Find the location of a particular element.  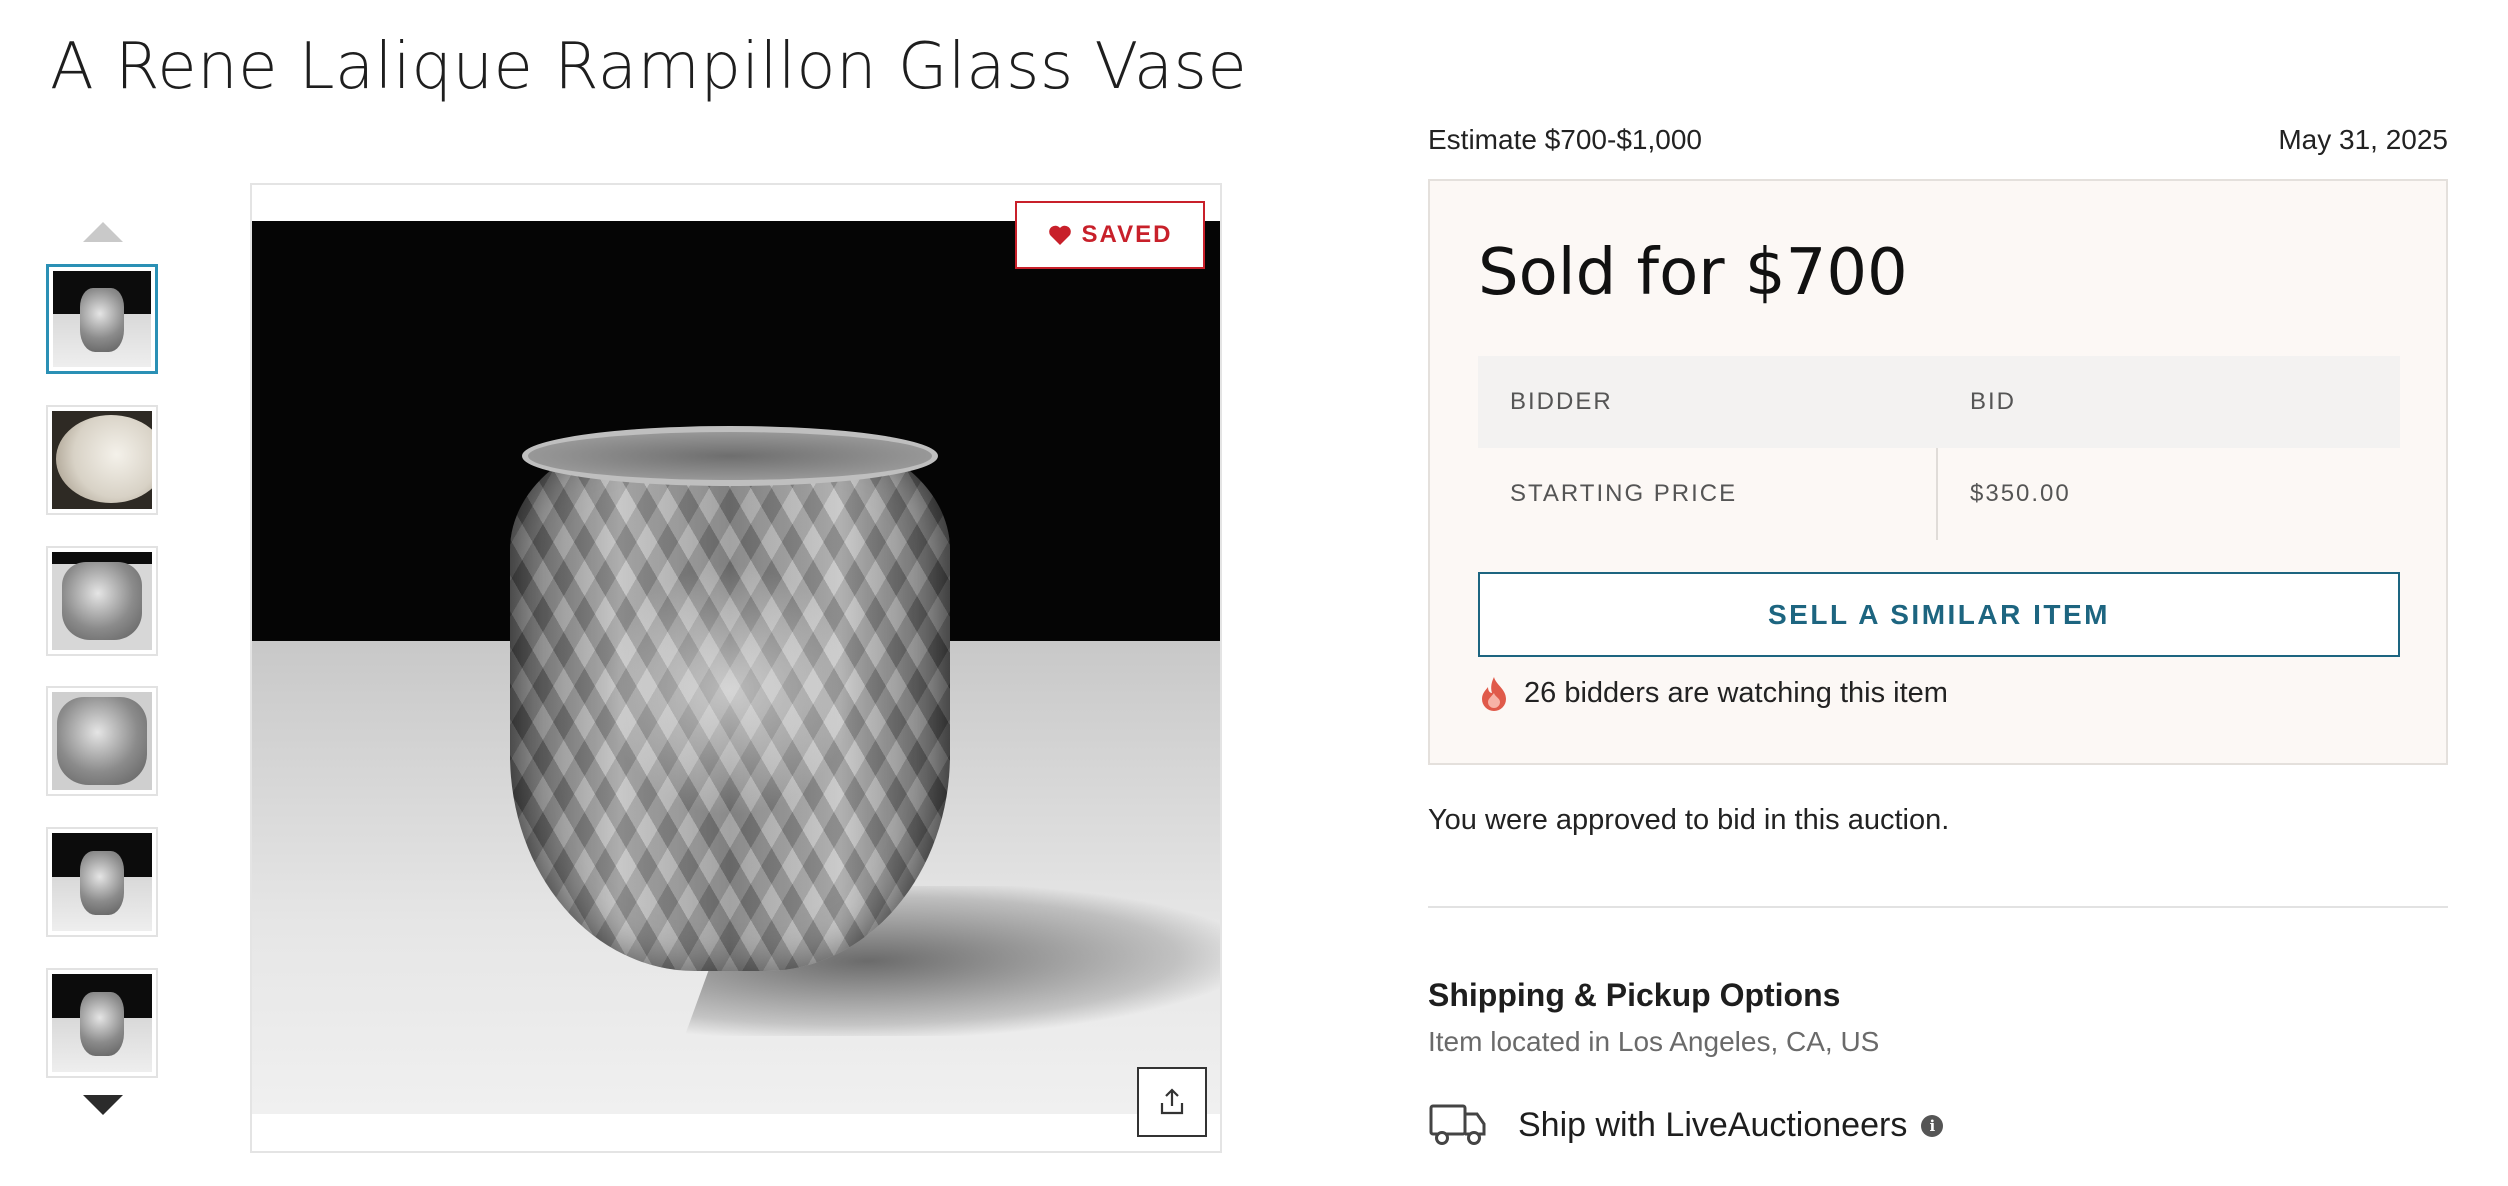

sold-price: Sold for $700 is located at coordinates (1693, 273).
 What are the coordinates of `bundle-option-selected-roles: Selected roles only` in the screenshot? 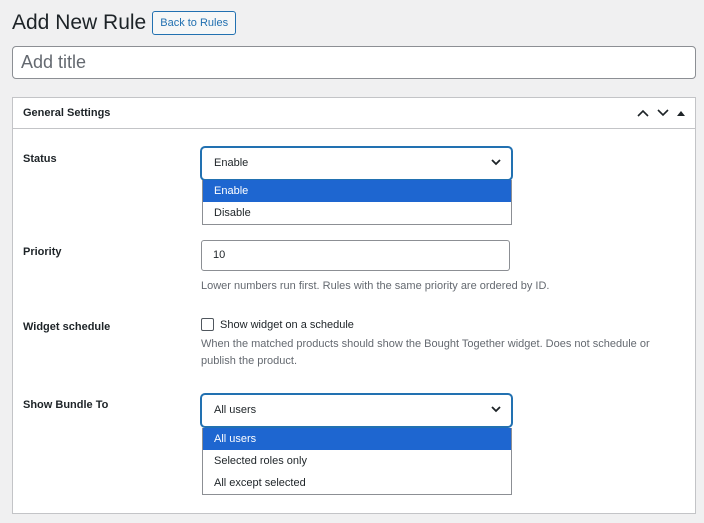 It's located at (357, 461).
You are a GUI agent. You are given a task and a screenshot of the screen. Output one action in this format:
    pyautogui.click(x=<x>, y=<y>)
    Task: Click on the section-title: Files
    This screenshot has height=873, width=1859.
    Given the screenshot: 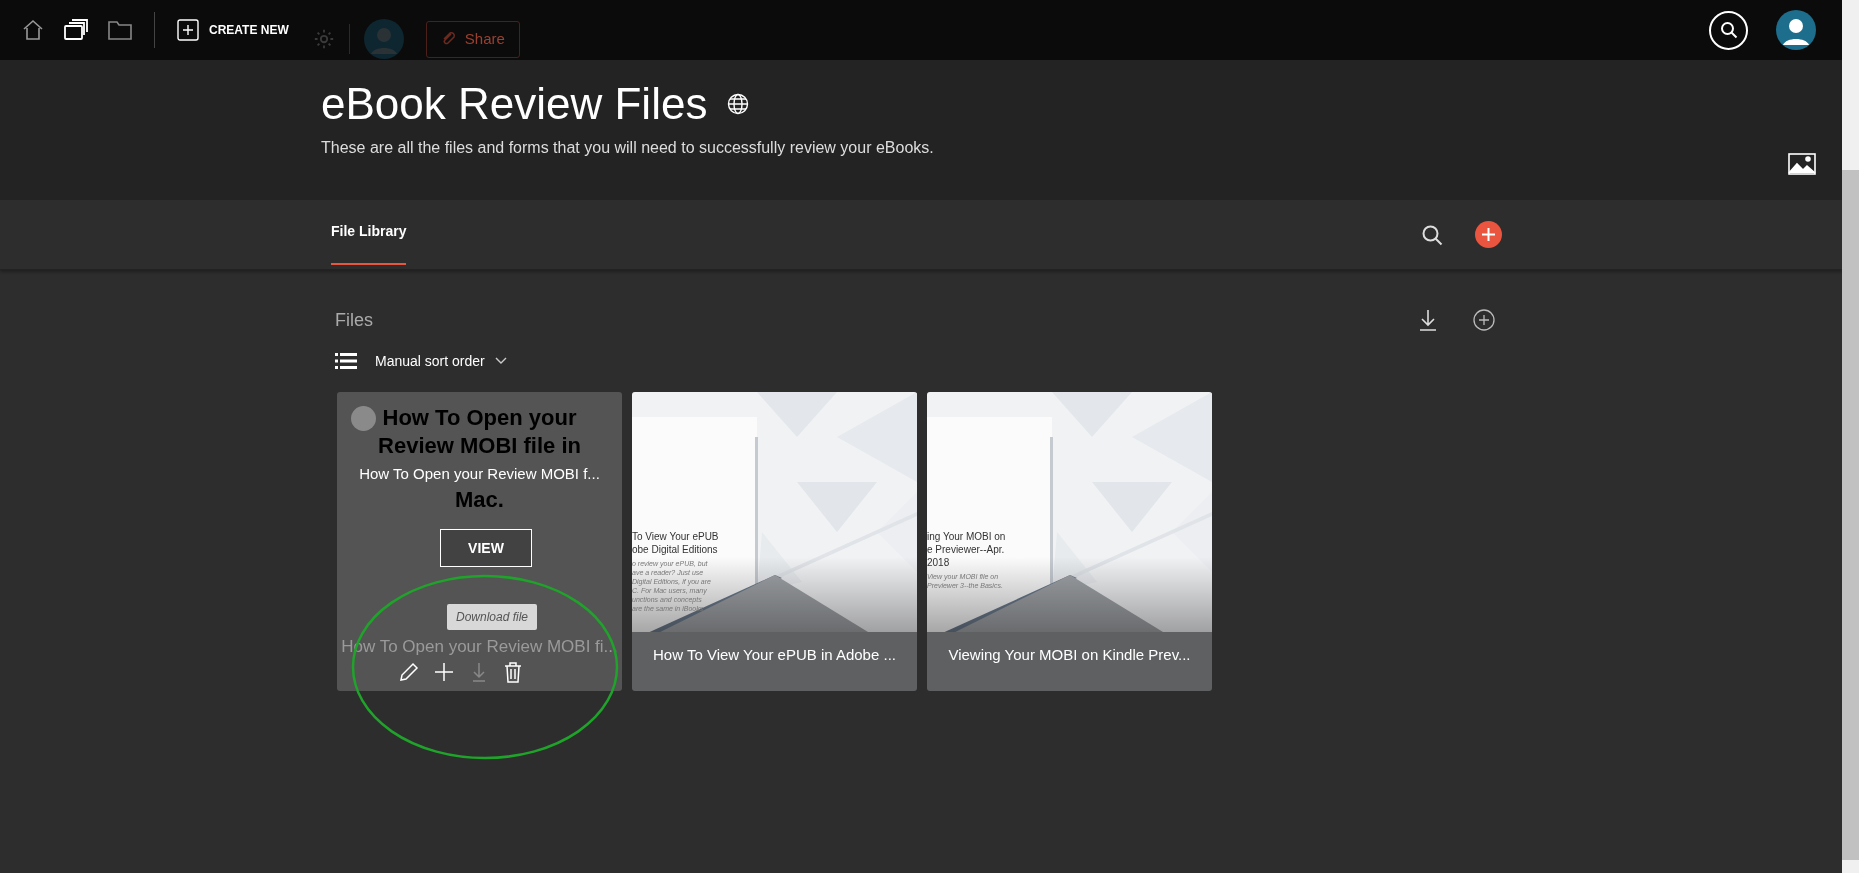 What is the action you would take?
    pyautogui.click(x=354, y=320)
    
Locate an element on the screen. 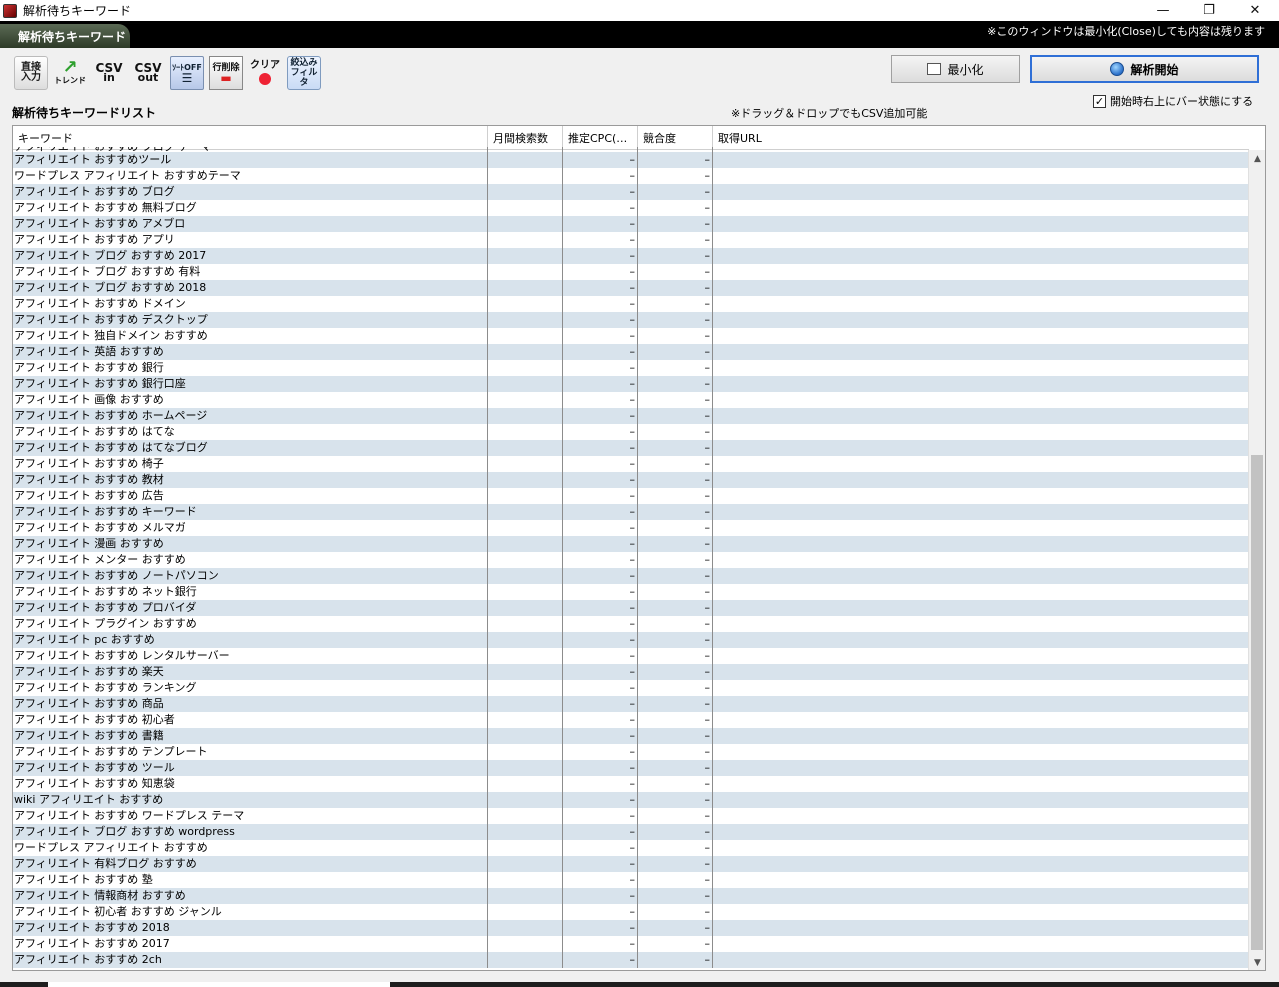  table-row: アフィリエイト おすすめ ワードプレス テーマ – – is located at coordinates (631, 816).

════════════════════

### Job item
Copy out the records from the line with "You are a GUI" to the line with "This screenshot has", both of those lines included, without changing a character.

### Expected answer
You are a GUI agent. You are given a task and a screenshot of the screen. Output one action in this format:
    pyautogui.click(x=<x>, y=<y>)
    Task: Click on the section-title: Files
    This screenshot has height=873, width=1859.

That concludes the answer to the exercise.